Era il ritratto che emergeva dal classico tema di scuola, «parla del tuo papà?».
«Ne ricordo uno, in particolare, di questi temi, quando, in estate, dopo che lo avevamo battuto a carte ci aveva spedito tutti a fare i compiti per punizione. Ma per lui abbiamo sempre nutrito un’ammirazione sconfinata».
Anche per la sua eleganza?
«Ci ha sempre tenuto a vestirsi bene, ma come segno di rispetto per sé stesso e gli altri. Lui non ha “molte” cravatte: ne ha un intero armadio. Mia mamma ci faceva stirare il suo guardaroba: “Così capirete, ci diceva, come dovete prendervi cura di voi stesse”. Comunque in casa non si mettevano né tute né jeans».
Dal vostro album mancano le foto di vacanze insieme, dal momento che «babbo Vittorio» dichiara di non esserci mai andato.
«È vero. Lui ci portava, nel senso che ci trasferivamo in Toscana con due macchine. Con lui al volante non si saliva troppo volentieri, perché fumava tenendo il finestrino chiuso, altrimenti si sarebbe spettinato. Però, durante il viaggio, potevamo chiedergli qualsiasi cosa, aveva sempre la risposta pronta».
Più complimenti o più sgridate?
«Entrambi, ma sempre con misura. Le critiche sono state sempre costruttive. Si sbaglia, ma poi si migliora».
Mai avuto un moto di ribellione nei suoi confronti?
«Poco più che diciottenne rimasi incinta. Lui mi propose di restare in casa che avrebbe provveduto a tutto, ma io ero innamorata del papà di mia figlia. Così me ne andai. Credo di avergli dato un dispiacere iniziale, ma poi gli ho mostrato una grande forza e coraggio».
Lui ha etichettato la festa degli innamorati come una «puttanata». La pensa così anche di quella del papà?
«Secondo lui sono feste che non hanno motivo di esistere.
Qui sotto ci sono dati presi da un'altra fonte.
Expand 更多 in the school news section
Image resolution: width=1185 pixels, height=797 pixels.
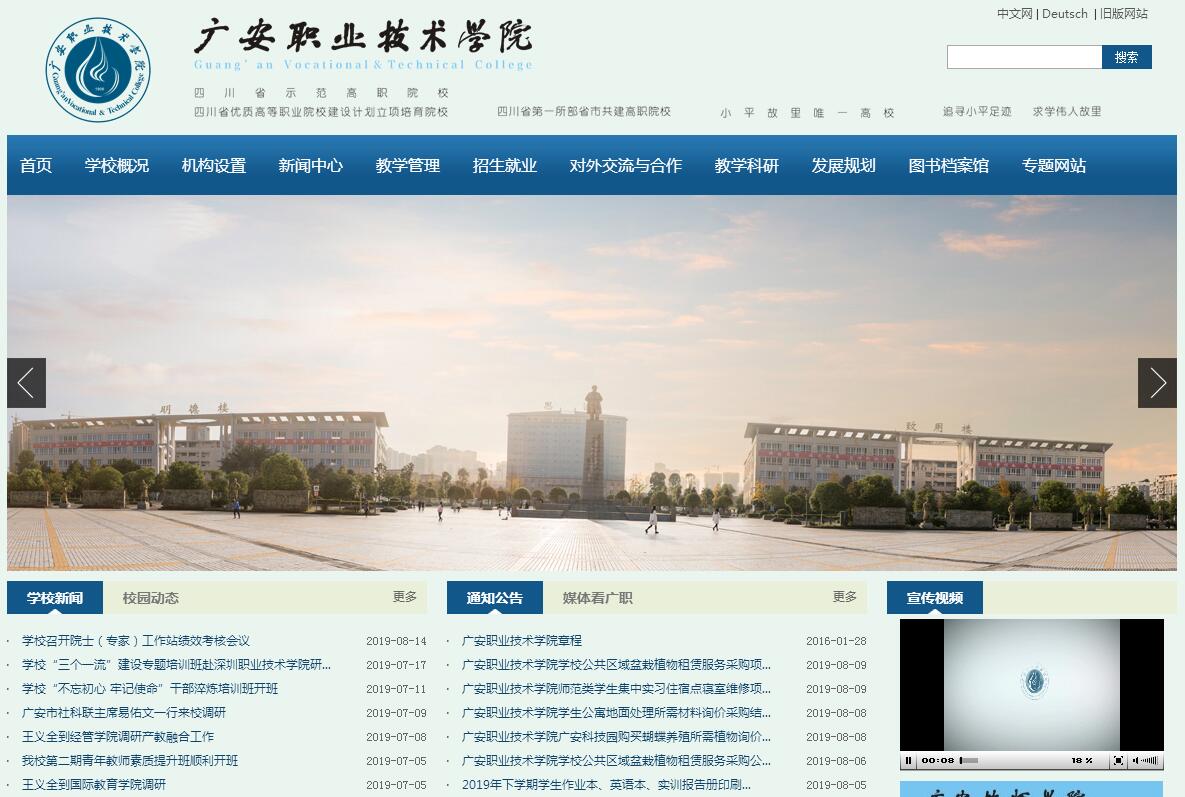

Ma è capace di farti regali in un giorno qualsiasi dell’anno. Solo per dirci, a modo suo, “ti voglio bene”. A tutti noi figli ha regalato un appartamento e nel mio ho impiantato l’agenzia immobiliare. L’ho chiamata “Casa Feltri” come omaggio nei suoi confronti».
E lei, invece, che cosa gli ha regalato?
«Una fotografia che lo ritrae alla macchina da scrivere, con la dedica “sei il mio eroe”. Ha combattuto tanto, sia a livello personale che professionale. È quello che penso davvero. Un regalo che gli ho fatto quando avevo già 40 anni, grazie ad una consapevolezza che ho maturato con il tempo».
Oggi che rapporto avete?
«Lui vive a Milano con mia mamma. Ci mandiamo messaggi, chiamo lei e con il viva voce ci salutiamo. Poi il sabato sera si va a trovarlo».
In più occasioni si è lasciato scappare che «i figli stanno bene a casa loro».
«Lo dice per darsi un tono, ma è un discorso più ampio. Intende dire che i figli devono farsi la loro vita e non pesare sui genitori. Quando dice che non ci lascerà niente, abbiamo pronta la risposta: “Ci hai già dato tutto”».
Le è mai capitato di vederlo commosso?
«Sì, quando non è stato bene. L’ho abbracciato e gli ho raccomandato: “Devi stare bene, babbo, perché altrimenti sto male anche io”. E ogni tanto arriva a chiamarci “amore”. L’ultima volta? Sabato scorso, quando gli ho portato un pacchetto di sigarette».